What is required:
Rewrite the records below, replacing every occurrence of "At what coordinates should I click to accomplish" with "Which point should I click to complete" and leaving everything else unchanged.
↓↓↓
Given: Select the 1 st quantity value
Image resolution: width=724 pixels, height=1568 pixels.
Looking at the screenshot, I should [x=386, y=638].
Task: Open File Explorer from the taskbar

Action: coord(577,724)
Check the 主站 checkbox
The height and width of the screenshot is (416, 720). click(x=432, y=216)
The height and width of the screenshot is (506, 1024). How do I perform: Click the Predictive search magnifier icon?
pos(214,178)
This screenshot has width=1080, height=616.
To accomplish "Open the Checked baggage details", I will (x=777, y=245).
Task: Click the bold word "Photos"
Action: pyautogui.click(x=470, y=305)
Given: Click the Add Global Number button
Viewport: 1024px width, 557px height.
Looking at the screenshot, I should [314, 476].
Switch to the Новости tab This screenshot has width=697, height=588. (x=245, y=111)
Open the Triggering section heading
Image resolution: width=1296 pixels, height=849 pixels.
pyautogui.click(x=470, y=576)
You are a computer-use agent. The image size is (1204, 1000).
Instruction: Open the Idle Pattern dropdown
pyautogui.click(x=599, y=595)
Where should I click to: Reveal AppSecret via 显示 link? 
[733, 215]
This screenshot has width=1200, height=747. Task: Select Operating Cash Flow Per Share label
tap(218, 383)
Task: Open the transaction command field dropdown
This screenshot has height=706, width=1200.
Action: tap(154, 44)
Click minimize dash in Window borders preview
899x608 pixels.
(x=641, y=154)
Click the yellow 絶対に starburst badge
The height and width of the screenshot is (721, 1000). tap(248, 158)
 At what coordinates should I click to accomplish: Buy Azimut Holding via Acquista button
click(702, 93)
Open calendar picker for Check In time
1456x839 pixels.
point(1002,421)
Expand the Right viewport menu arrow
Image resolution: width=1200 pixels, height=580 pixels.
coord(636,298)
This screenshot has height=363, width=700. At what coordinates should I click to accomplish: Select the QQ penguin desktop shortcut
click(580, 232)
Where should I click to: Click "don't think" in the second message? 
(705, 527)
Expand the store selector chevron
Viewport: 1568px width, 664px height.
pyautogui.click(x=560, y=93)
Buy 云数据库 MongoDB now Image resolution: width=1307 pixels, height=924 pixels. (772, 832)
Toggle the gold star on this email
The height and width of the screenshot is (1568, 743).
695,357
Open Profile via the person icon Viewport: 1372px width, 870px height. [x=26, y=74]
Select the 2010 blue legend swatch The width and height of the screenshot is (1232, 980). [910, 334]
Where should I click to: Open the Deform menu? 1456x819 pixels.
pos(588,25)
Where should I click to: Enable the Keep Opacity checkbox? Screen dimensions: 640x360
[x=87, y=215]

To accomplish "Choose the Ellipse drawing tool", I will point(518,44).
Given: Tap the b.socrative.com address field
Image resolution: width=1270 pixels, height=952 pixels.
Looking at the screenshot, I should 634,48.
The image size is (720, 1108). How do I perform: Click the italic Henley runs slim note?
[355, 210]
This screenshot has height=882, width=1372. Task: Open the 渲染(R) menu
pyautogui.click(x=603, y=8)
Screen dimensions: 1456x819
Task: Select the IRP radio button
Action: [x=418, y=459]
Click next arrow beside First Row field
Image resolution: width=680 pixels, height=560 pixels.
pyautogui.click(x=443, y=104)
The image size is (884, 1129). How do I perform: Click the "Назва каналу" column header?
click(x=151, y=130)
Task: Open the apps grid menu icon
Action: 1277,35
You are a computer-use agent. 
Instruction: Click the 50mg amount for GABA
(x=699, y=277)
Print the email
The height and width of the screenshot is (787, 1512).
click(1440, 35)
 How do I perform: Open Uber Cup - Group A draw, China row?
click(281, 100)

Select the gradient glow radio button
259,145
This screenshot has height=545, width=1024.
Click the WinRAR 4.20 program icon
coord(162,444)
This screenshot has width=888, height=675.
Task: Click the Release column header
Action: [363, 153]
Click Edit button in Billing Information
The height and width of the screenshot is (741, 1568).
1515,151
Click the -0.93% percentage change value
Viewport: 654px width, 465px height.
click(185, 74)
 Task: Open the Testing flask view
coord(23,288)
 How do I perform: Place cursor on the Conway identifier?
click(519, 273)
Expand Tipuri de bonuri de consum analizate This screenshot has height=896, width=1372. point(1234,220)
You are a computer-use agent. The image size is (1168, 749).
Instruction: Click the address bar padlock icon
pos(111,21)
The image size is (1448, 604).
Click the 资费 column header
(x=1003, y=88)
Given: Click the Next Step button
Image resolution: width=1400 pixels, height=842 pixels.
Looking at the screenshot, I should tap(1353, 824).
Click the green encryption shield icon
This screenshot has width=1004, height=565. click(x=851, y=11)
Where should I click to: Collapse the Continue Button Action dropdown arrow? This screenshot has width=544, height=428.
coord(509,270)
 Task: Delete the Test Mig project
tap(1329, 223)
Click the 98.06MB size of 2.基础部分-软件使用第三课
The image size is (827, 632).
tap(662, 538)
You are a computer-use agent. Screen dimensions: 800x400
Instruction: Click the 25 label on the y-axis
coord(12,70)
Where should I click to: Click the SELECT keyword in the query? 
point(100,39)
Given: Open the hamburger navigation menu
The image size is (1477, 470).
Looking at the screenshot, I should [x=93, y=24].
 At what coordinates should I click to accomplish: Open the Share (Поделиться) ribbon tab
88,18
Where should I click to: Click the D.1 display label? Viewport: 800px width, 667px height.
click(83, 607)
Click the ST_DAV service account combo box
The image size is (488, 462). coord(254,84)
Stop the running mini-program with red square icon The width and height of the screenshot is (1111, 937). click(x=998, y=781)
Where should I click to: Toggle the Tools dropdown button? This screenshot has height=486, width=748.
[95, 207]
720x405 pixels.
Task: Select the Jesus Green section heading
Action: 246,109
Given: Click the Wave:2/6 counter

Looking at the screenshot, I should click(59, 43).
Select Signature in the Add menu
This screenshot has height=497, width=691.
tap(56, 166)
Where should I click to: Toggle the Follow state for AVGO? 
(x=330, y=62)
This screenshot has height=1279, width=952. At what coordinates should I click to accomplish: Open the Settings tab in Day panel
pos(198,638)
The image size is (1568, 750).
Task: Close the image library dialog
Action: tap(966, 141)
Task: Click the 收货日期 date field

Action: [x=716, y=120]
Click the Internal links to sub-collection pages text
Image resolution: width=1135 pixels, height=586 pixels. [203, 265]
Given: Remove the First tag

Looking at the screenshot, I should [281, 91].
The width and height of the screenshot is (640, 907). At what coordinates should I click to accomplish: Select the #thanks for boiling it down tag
↑↑↑
Written answer:
Given: Select the 1 st quantity value
Image resolution: width=724 pixels, height=1568 pixels.
Looking at the screenshot, I should [x=386, y=638].
Task: Open File Explorer from the taskbar

Action: coord(577,724)
Check the 主站 checkbox
The height and width of the screenshot is (416, 720). click(x=432, y=216)
The height and width of the screenshot is (506, 1024). How do I perform: Click the Predictive search magnifier icon?
pos(214,178)
This screenshot has width=1080, height=616.
To accomplish "Open the Checked baggage details", I will (x=777, y=245).
Task: Click the bold word "Photos"
Action: pyautogui.click(x=470, y=305)
Given: Click the Add Global Number button
Viewport: 1024px width, 557px height.
Looking at the screenshot, I should [314, 476].
Switch to the Новости tab This screenshot has width=697, height=588. (x=245, y=111)
Open the Triggering section heading
Image resolution: width=1296 pixels, height=849 pixels.
pyautogui.click(x=470, y=576)
You are a computer-use agent. The image size is (1204, 1000).
Instruction: Open the Idle Pattern dropdown
pyautogui.click(x=599, y=595)
Where should I click to: Reveal AppSecret via 显示 link? 
[733, 215]
This screenshot has width=1200, height=747. Task: Select Operating Cash Flow Per Share label
tap(218, 383)
Task: Open the transaction command field dropdown
This screenshot has height=706, width=1200.
Action: tap(154, 44)
Click minimize dash in Window borders preview
899x608 pixels.
(x=641, y=154)
Click the yellow 絶対に starburst badge
The height and width of the screenshot is (721, 1000). tap(248, 158)
 Which point should I click to complete: Buy Azimut Holding via Acquista button
click(702, 93)
Open calendar picker for Check In time
1456x839 pixels.
point(1002,421)
Expand the Right viewport menu arrow
Image resolution: width=1200 pixels, height=580 pixels.
coord(636,298)
This screenshot has height=363, width=700. Which point should I click to complete: Select the QQ penguin desktop shortcut
click(580, 232)
Where should I click to: Click "don't think" in the second message? 
(705, 527)
Expand the store selector chevron
Viewport: 1568px width, 664px height.
pyautogui.click(x=560, y=93)
Buy 云数据库 MongoDB now Image resolution: width=1307 pixels, height=924 pixels. (772, 832)
Toggle the gold star on this email
The height and width of the screenshot is (1568, 743).
695,357
Open Profile via the person icon Viewport: 1372px width, 870px height. [x=26, y=74]
Select the 2010 blue legend swatch The width and height of the screenshot is (1232, 980). [910, 334]
Where should I click to: Open the Deform menu? 1456x819 pixels.
pos(588,25)
Where should I click to: Enable the Keep Opacity checkbox? Screen dimensions: 640x360
[x=87, y=215]

To accomplish "Choose the Ellipse drawing tool", I will point(518,44).
Given: Tap the b.socrative.com address field
Image resolution: width=1270 pixels, height=952 pixels.
Looking at the screenshot, I should 634,48.
The image size is (720, 1108). How do I perform: Click the italic Henley runs slim note?
[355, 210]
This screenshot has height=882, width=1372. Task: Open the 渲染(R) menu
pyautogui.click(x=603, y=8)
Screen dimensions: 1456x819
Task: Select the IRP radio button
Action: [x=418, y=459]
Click next arrow beside First Row field
Image resolution: width=680 pixels, height=560 pixels.
pyautogui.click(x=443, y=104)
The image size is (884, 1129). How do I perform: Click the "Назва каналу" column header?
click(x=151, y=130)
Task: Open the apps grid menu icon
Action: 1277,35
You are a computer-use agent. 
Instruction: Click the 50mg amount for GABA
(x=699, y=277)
Print the email
The height and width of the screenshot is (787, 1512).
click(1440, 35)
 How do I perform: Open Uber Cup - Group A draw, China row?
click(281, 100)

Select the gradient glow radio button
259,145
This screenshot has height=545, width=1024.
Click the WinRAR 4.20 program icon
coord(162,444)
This screenshot has width=888, height=675.
Task: Click the Release column header
Action: [363, 153]
Click Edit button in Billing Information
The height and width of the screenshot is (741, 1568).
1515,151
Click the -0.93% percentage change value
Viewport: 654px width, 465px height.
click(185, 74)
 Task: Open the Testing flask view
coord(23,288)
 How do I perform: Place cursor on the Conway identifier?
click(519, 273)
Expand Tipuri de bonuri de consum analizate This screenshot has height=896, width=1372. point(1234,220)
You are a computer-use agent. The image size is (1168, 749).
Instruction: Click the address bar padlock icon
pos(111,21)
The image size is (1448, 604).
Click the 资费 column header
(x=1003, y=88)
Given: Click the Next Step button
Image resolution: width=1400 pixels, height=842 pixels.
Looking at the screenshot, I should tap(1353, 824).
Click the green encryption shield icon
This screenshot has width=1004, height=565. click(x=851, y=11)
Where should I click to: Collapse the Continue Button Action dropdown arrow? This screenshot has width=544, height=428.
coord(509,270)
 Task: Delete the Test Mig project
tap(1329, 223)
Click the 98.06MB size of 2.基础部分-软件使用第三课
The image size is (827, 632).
tap(662, 538)
You are a computer-use agent. Screen dimensions: 800x400
Instruction: Click the 25 label on the y-axis
coord(12,70)
Where should I click to: Click the SELECT keyword in the query? 
point(100,39)
Given: Open the hamburger navigation menu
The image size is (1477, 470).
Looking at the screenshot, I should [x=93, y=24].
 Which point should I click to complete: Open the Share (Поделиться) ribbon tab
88,18
Where should I click to: Click the D.1 display label? Viewport: 800px width, 667px height.
click(83, 607)
Click the ST_DAV service account combo box
The image size is (488, 462). coord(254,84)
Stop the running mini-program with red square icon The width and height of the screenshot is (1111, 937). click(x=998, y=781)
Where should I click to: Toggle the Tools dropdown button? This screenshot has height=486, width=748.
[95, 207]
720x405 pixels.
Task: Select the Jesus Green section heading
Action: 246,109
Given: Click the Wave:2/6 counter

Looking at the screenshot, I should click(59, 43).
Select Signature in the Add menu
This screenshot has height=497, width=691.
tap(56, 166)
Where should I click to: Toggle the Follow state for AVGO? 
(x=330, y=62)
This screenshot has height=1279, width=952. Which point should I click to complete: Open the Settings tab in Day panel
pos(198,638)
The image size is (1568, 750).
Task: Close the image library dialog
Action: tap(966, 141)
Task: Click the 收货日期 date field

Action: [x=716, y=120]
Click the Internal links to sub-collection pages text
Image resolution: width=1135 pixels, height=586 pixels. [203, 265]
Given: Remove the First tag

Looking at the screenshot, I should [281, 91].
The width and height of the screenshot is (640, 907). Which point should I click to complete: Select the #thanks for boiling it down tag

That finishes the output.